で、そのお世話係は長老の仲間もしくは長老本人である可能性が高い。


自分のことを良いように使われているって言うのはエレ姉もいい気分では無いだろう。

いや、自分に危害が及ばないなら別に気にしない気もするけど……

まぁ、今回は話に行こう。


そう言えばオウルさんの前ではエレ姉呼びは控えておこうと思ってたのに途中からエレ姉って呼んじゃってたな。まぁ良いか。

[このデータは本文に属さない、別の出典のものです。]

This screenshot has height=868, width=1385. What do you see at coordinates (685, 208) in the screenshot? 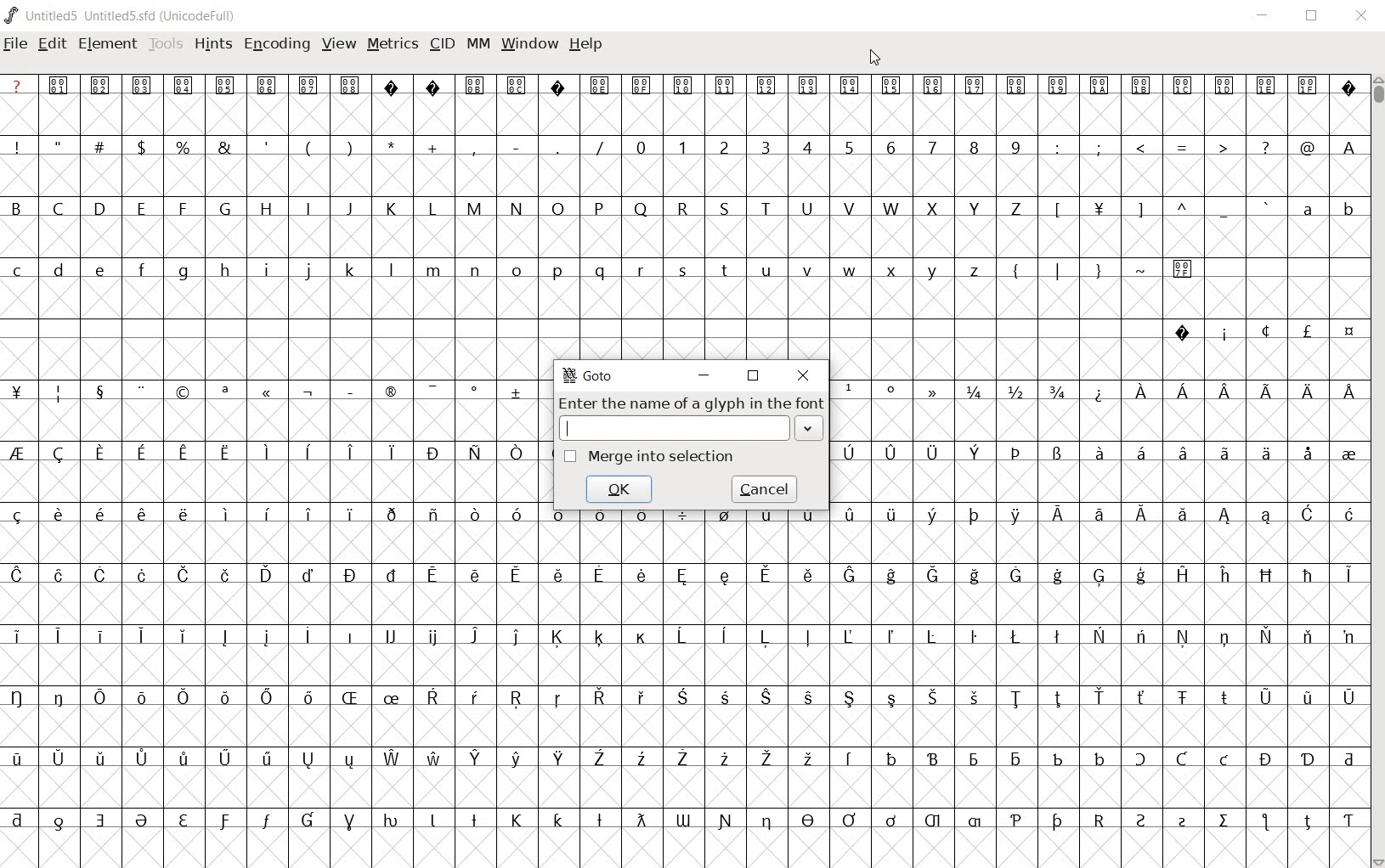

「善は急げってことでエレ姉の寝床に転移しますよ。オウルさんも一緒に」


「ちょっと待ってくだ━━━━━」


オウルさんがなんか言おうとしたけど無視してエレ姉のところに転移する。


「おぉ、何気に竜の姿のエレ姉を初めて見た。超カッコイイ」


メタリックカラーで見る角度によって色が変化する西洋竜。

存在感が凄い。



「ヒロキに褒められるのは悪い気はしないな。それで今日は何をしに?鳥獣人まで一緒にいるし」


オウルさんはエレ姉を見て口をパクパクさせて震えている。


やっぱり直接連れてくるのはダメだったか。


とりあえず今回来た理由を説明する。


「なるほど。私はただ次の取引の時にチョコを注文しといて欲しいと言っただけなんだが、色々脚色されてそうだな。そこの鳥獣人。お前がその注文を受けたんだな?」


「ひゃっひゃい」


オウルさんが緊張しすぎて何言ってるかわからん。


「ふむ。これは一度話を聞きに行く必要が有るな。正直、私に実害が無いのなら好きにすればいいと思うが。知ってしまったからには対処しない訳にはいかない。第1ヒロキに迷惑かけるのは本意ではないし」


やっぱその程度の認識だったのね。

だからこそエレ姉の言葉をやりたい放題改変してるんだろうけど。


「私は少し鳥獣人の所に行ってくるからここで少し待っていてくれ」


そう言って寝床から出ていってしまった。


オウルさんがペタンと地面に座り込んでしまった。


「怖かった...ホントに死んだと思いました」


確かに初めて竜状態のエレ姉を見たらそう思うかもね。


「とりあえず。エレ姉が帰ってきた時の為にデザートの用意をしておくか」


チョコフォンデュとパンケーキを焼けばいいかな。


パンケーキ生地を用意しつつ牛乳を火にかける。


パンケーキ生地はプレーンとチョコ入り2種類作る。


牛乳が沸騰寸前になったら刻んだチョコを入れて混ぜる。


スキレット火にかけてにバターを一欠片落としてパンケーキ生地を流し込む。


「えーとなにか手伝えること有りますか?」


「じゃあ果物を1口サイズにカットして串にさしていってくれますか?」


オウルさんはなにかしていた方が色々考えずにすむと言った感じだったのでフルーツのカットを任せる。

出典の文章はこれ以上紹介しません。